Larger fish may take out more line than you have on your spool, that’s when you may not have a choice but to follow the fish.  This is why good quality high capacity fly reel is recommended when fishing larger sport fish.

Learn to match the fly fishing reel to the fly rod and the size of fish you are trying to catch and land.   Good quality fly fishing gear makes the experience more pleasant.

Can I buy Fly Fishing Gear that will work for everything?

 

Fly fishing for beginners on a budget will require some rationalization.  The definition for everything for one angler is quite different for another.

There are no fly fishing outfits available that will work to fish every size and species of fish.  There are however fly fishing kits that will allow an angler to fish a variety of pan fish like trout or slightly bigger fish.

A good fly rod for a beginner that will limit his outings to fishing freshwater sport fish is a 5 or 6 wt rod with matching weight forward floating line.

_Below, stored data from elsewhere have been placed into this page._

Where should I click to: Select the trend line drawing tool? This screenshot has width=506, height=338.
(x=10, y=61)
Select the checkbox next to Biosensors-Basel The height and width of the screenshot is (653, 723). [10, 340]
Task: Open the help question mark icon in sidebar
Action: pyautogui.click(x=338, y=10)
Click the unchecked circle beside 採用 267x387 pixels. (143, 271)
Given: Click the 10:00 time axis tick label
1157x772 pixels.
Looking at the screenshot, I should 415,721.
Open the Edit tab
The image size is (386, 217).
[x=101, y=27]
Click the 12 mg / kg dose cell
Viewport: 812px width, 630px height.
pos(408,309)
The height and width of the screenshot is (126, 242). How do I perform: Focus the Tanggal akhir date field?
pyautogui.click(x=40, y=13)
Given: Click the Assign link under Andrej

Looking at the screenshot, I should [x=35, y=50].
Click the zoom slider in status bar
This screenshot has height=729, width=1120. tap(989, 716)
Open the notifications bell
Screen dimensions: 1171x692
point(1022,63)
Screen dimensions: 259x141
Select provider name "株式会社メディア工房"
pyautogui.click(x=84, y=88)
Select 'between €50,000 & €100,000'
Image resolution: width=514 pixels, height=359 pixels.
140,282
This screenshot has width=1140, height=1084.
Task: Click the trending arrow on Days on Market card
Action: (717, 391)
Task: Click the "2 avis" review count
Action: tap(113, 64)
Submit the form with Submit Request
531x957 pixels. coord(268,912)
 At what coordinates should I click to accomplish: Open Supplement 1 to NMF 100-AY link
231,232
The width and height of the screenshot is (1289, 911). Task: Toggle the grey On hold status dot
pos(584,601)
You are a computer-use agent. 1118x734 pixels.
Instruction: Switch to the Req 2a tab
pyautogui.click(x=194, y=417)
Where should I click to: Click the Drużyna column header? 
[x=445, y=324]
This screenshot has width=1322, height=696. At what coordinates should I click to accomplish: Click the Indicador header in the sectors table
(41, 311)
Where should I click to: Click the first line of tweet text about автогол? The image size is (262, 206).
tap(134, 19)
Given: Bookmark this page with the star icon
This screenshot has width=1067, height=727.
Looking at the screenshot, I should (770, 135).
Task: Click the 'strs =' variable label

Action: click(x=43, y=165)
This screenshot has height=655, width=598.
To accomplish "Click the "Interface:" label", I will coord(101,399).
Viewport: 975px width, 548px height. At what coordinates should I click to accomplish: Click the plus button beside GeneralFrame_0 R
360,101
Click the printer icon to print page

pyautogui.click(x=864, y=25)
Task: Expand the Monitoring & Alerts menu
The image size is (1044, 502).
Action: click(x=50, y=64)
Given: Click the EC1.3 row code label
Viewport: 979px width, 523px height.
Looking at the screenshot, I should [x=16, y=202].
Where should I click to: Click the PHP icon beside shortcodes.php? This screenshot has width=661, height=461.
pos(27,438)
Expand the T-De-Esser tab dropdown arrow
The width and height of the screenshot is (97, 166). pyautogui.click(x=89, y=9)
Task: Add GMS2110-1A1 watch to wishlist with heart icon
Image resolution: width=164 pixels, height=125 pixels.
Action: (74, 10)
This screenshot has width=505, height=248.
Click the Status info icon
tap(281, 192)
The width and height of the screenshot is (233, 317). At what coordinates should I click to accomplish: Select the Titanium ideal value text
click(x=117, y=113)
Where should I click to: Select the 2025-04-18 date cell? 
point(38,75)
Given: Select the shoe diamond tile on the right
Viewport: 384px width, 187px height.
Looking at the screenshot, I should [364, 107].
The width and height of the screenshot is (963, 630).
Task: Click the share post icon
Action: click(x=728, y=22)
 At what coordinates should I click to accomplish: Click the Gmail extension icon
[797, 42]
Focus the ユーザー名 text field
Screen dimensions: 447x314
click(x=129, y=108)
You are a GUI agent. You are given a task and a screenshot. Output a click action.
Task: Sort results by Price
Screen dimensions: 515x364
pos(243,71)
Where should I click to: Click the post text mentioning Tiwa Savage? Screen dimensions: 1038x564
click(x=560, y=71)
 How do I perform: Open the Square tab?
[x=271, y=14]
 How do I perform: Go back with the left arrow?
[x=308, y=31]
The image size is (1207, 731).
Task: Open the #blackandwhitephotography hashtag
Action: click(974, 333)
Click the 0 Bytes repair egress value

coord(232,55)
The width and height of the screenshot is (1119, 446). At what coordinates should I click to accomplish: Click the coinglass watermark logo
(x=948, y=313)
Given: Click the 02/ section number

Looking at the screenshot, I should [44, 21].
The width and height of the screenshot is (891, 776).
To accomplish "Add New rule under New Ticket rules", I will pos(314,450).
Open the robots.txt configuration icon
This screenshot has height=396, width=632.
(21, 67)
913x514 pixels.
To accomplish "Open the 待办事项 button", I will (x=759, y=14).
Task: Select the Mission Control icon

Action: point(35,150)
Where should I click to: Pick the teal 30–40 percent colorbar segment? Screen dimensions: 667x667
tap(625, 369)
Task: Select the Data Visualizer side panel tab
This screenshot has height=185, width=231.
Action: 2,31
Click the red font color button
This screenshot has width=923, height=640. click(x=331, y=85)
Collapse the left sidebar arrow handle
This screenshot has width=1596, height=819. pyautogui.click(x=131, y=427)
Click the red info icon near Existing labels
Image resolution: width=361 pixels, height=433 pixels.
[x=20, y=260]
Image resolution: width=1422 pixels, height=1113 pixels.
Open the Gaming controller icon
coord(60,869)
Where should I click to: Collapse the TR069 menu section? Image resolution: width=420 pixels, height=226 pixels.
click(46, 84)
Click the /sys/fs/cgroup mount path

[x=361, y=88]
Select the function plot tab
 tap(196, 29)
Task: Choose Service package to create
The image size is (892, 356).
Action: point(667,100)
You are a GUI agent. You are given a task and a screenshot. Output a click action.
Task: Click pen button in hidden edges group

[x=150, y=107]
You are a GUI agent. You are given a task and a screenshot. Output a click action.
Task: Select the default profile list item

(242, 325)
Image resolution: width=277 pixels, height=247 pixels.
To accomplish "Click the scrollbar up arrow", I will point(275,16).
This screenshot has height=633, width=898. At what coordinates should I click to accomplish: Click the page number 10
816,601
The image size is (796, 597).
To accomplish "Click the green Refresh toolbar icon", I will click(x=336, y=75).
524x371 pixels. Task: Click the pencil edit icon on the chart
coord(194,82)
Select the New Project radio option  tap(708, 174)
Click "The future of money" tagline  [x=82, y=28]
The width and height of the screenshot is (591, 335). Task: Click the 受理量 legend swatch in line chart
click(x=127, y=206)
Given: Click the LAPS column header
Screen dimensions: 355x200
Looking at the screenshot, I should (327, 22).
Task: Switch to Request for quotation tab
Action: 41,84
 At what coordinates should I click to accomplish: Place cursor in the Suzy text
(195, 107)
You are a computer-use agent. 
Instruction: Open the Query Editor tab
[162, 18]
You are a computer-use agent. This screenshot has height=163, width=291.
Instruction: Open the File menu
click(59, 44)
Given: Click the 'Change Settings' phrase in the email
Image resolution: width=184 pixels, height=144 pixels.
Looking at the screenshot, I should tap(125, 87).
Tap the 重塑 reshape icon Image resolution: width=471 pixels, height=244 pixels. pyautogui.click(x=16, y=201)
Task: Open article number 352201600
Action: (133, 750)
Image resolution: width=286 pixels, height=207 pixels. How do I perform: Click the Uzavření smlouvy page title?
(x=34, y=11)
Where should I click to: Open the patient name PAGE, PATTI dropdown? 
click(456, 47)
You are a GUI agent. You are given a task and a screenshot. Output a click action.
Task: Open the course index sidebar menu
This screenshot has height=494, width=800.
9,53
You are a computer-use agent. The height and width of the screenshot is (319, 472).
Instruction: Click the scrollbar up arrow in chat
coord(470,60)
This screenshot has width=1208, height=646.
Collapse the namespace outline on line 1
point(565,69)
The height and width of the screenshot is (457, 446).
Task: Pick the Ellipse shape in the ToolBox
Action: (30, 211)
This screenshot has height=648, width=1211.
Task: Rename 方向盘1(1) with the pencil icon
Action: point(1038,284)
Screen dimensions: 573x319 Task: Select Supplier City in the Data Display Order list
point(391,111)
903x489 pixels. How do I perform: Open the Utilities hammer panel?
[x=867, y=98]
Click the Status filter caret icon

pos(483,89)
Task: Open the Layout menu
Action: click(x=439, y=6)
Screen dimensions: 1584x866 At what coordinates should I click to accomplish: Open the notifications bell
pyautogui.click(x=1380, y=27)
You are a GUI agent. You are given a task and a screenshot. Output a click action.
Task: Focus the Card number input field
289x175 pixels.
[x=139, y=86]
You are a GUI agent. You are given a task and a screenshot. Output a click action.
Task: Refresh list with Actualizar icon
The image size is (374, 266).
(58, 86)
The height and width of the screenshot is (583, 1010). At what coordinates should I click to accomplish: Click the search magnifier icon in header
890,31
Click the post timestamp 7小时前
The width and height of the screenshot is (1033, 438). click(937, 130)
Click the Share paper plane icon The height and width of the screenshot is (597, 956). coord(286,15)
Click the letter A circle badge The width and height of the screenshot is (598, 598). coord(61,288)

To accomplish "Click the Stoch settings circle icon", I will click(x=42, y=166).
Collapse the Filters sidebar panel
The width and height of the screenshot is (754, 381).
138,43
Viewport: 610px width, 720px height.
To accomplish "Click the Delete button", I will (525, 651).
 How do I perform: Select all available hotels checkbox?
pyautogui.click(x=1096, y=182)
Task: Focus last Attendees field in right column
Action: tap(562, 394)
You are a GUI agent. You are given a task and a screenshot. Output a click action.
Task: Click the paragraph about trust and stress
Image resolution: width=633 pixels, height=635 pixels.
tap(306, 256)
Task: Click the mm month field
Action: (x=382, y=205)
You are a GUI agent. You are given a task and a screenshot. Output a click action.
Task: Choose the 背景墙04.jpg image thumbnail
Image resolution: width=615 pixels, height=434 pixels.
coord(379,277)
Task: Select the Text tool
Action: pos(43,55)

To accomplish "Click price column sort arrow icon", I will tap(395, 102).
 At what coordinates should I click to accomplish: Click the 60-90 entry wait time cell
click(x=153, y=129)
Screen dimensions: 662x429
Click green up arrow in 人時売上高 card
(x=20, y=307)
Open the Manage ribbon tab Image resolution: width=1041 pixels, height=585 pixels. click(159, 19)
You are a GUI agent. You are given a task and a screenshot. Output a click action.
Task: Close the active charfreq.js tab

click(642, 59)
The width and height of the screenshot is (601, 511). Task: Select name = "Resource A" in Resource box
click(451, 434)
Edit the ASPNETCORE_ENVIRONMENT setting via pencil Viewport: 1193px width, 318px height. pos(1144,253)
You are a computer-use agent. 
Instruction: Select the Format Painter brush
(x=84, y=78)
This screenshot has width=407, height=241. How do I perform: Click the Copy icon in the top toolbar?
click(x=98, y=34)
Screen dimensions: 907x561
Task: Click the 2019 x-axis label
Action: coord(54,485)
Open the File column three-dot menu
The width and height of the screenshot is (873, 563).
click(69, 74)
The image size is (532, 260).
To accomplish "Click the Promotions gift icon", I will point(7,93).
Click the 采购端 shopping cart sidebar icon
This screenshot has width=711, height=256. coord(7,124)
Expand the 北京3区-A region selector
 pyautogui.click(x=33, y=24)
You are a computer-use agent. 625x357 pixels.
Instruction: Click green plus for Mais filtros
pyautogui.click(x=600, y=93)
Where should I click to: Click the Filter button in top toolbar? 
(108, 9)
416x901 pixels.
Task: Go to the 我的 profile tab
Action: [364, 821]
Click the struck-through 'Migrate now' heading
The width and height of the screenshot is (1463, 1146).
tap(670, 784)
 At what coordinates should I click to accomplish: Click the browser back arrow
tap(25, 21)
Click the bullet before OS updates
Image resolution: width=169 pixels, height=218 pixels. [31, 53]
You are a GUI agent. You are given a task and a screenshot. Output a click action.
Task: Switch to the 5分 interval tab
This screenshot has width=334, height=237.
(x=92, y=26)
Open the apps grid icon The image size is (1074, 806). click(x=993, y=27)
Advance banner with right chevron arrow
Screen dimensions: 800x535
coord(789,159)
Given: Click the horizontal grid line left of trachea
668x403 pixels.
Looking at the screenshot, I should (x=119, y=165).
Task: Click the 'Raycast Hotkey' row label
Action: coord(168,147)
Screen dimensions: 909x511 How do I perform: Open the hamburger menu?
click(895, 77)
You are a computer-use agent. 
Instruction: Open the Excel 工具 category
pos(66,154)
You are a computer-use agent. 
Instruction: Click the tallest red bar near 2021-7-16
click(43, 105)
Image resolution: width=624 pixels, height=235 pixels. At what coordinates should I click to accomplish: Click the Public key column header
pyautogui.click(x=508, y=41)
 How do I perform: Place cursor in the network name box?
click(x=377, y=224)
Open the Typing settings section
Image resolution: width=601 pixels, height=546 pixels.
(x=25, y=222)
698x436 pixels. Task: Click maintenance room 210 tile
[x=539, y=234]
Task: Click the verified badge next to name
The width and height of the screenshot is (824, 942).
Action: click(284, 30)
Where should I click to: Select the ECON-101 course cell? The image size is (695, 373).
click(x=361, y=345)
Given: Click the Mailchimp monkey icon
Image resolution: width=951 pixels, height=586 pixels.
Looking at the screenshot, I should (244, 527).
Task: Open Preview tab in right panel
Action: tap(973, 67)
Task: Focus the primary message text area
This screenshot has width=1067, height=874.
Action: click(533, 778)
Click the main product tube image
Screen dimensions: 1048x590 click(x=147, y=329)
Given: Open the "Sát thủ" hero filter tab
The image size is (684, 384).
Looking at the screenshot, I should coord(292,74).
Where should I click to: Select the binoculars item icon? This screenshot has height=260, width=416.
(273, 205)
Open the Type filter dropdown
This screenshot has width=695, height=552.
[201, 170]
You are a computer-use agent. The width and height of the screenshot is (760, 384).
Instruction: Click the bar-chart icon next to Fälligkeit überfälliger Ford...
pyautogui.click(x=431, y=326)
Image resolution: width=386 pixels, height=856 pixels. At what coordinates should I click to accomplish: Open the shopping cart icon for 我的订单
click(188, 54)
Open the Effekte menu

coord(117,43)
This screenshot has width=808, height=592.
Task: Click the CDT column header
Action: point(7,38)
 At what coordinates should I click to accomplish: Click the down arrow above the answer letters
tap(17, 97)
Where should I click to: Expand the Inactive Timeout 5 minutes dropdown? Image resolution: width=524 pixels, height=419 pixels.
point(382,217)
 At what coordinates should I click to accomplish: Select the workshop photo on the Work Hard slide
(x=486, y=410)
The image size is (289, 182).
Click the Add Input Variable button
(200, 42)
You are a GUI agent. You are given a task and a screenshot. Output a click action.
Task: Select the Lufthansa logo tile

An additional line with a sink tip will be used for fishing with wet flies.  This will be sufficient to complete fishing techniques that won’t work with dry files.

Two Reels will be necessary in this instance, and both reels will do no more than just hold the fishing line, so, an inexpensive one is a good idea.  One reel will be required to hold each type of fly line.

There is another option instead of buying two reels.  An angler can purchase a reel with two interchangeable spools.  These spools simply snap in and out of the reel body allowing a quick change.

The angler can use the floating line with dry flies to catch fish feeding from the morning hatch.  When the fish change their eating pattern to scouring the bottom for nymphs, the angler can switch the spool.

It is not uncommon for anglers to spend thousands of dollars on specific brand name fly fishing gear, but some no name fly fishing combos can catch as many fish.

Am I wasting money buying a used rod?

 

A lot of anglers a very passionate about fly fishing and the gear they use.  They take care of their equipment so it will last them for years to come.  Buying these used fly rods can be a great deal.

A close inspection for damage or wear should be done before buying a used fly rod.  You should bring the fly reel you intend to use with the fly rod to make sure it fits into the reel seat if the rod actually passes the inspection.

How to inspect a used fly rod:

Grasp the rod just in front of the grip with one hand and try to twist it while holding on to the grip with the other hand.  If it is loose, consider it damaged material.

Feel and visually inspect the rod from top to bottom looking for dents or break spurs that may have occurred when the rod hit branches or rocks while casting.  Some indentations may not be seen, but you should be able to feel it if you run your fingers all over the rod.

Next you want to carefully inspect the guides and the guide wraps.  Make sure the guide wraps are not cracked or broken.  The guides should not be loose.

Bring some cotton balls to check for burrs in the guides.  If the cotton drags as you pull it through the guide holes, this would indicate the presence of burrs that will make casting harder and will damage your fly line.

Fly rods that are used often can end up with worn ferrules.  Check the joints where the pieces fit together for proper tightness or damage.  Assemble the rod and wiggle it to see if everything is tight.

Ask the owner if the fly rod came with a tube.  Some anglers will keep that part of the kit because they may want to use it with another rod.  They may also have forgotten they had it if they were not using it.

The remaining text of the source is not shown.